I recently wasted three months getting to know an investor relations contact as it takes a few months before you’re ready to give up equity in someone else’s company to a stranger for services to be rendered in the future. The process is to first talk on the phone to the IR consultant and make nice talk. At this time you want to just let them talk because 90% of what they say is complete BS and 10% of it is what they wish they could do but up until now have never been able to.

I spent hours talking to this guy. He sounded so convincing, sure he’d dodge the questions about process and ‘how to’ but I figured we’d eventually get to that. We eventually met in New York, at our first meeting he picked the restaurant, he ordered lunch, I bought.

He was so smooth with his tactics and his con was so polished. He was an older gentleman with a very specific and well manicured professional pedigree, pure fiction of course but I found myself wanting to believe that this guy was telling the truth.

He told me how much he loved the company I was taking public and how he believed in what we were doing and how the company’s expansion was going to make such a great story post public to attract investors and create the market on and on. This banter went on for about two months and then as we were getting closer to our opening dated I started to press him for a process to bring together everything that he had been telling me.

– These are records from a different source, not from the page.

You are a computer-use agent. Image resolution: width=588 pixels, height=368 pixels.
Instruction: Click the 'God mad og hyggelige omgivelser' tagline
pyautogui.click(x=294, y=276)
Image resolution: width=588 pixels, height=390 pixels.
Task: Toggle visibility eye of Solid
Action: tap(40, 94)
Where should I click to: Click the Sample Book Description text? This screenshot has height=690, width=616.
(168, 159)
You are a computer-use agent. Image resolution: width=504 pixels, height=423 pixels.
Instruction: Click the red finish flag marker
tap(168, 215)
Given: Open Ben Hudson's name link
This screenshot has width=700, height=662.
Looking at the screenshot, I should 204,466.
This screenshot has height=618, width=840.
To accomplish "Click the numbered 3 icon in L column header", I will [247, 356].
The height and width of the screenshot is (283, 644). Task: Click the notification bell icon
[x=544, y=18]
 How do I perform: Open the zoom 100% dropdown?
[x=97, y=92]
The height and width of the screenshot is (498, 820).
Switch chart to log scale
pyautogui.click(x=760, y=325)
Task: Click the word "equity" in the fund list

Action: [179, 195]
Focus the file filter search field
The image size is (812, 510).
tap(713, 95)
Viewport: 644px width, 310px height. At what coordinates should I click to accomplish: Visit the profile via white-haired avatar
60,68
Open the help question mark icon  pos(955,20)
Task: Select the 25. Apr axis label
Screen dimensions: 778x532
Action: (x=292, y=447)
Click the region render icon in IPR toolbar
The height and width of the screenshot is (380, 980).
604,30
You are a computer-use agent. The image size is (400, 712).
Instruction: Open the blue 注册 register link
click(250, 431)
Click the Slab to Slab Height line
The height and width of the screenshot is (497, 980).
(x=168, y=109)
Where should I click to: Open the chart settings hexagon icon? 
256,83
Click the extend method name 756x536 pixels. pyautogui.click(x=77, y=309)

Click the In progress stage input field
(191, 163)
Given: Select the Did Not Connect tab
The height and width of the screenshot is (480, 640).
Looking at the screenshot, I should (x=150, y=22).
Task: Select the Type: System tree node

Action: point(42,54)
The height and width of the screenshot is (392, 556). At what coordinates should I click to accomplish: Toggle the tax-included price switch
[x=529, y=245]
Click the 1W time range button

I wanted him to show me a track record with trading symbols, only the ones that he mentioned to me that went from .10 cents to $1+ (I should have bailed at that point but I was still curious). I wanted him to break down how he was going to create the market for this company, I just wanted details. A few days had passed and obviously up to that point there had been no exchange of contracts since there was no process to agree to or anything professional from him to solidify the deal only words.

Then our S1 went up and he got an Edgar link. He was furious that he wasn’t on that S1. I got an email from his partner who I didn’t even know existed giving me the digital version of a tongue lashing, all caps, exclamation marks, bold print, you get the idea.

This was when I realized that no matter how objective I was and no matter how many angles I looked at this guy and his company and no matter how badly I wanted to believe that this was the one legit guy in a sea of razor blades and shark infestation that we call Investor Relations it was all just smoke and mirrors. He was a con artist, a confidence man.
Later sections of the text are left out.